**Work instruction:** Transcribe only what runs from the line including "Task: Click the roster2/lib/search/" through the last line of the entries, exactly as it appears.

Stored records:
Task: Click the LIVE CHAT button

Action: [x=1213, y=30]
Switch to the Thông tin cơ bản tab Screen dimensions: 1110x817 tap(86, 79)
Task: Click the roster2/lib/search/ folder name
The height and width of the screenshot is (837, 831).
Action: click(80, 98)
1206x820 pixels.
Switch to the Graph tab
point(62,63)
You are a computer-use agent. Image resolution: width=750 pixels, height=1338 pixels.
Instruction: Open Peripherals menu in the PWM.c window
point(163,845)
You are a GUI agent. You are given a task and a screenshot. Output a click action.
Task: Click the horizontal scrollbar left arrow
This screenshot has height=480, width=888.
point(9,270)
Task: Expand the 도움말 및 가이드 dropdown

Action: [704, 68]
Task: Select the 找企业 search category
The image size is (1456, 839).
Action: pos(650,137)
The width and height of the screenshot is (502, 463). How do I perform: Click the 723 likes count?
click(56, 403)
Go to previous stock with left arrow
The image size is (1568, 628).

**Result:**
Task: Click the roster2/lib/search/ folder name
The height and width of the screenshot is (837, 831).
Action: click(80, 98)
1206x820 pixels.
Switch to the Graph tab
point(62,63)
You are a computer-use agent. Image resolution: width=750 pixels, height=1338 pixels.
Instruction: Open Peripherals menu in the PWM.c window
point(163,845)
You are a GUI agent. You are given a task and a screenshot. Output a click action.
Task: Click the horizontal scrollbar left arrow
This screenshot has height=480, width=888.
point(9,270)
Task: Expand the 도움말 및 가이드 dropdown

Action: [704, 68]
Task: Select the 找企业 search category
The image size is (1456, 839).
Action: pos(650,137)
The width and height of the screenshot is (502, 463). How do I perform: Click the 723 likes count?
click(56, 403)
Go to previous stock with left arrow
The image size is (1568, 628).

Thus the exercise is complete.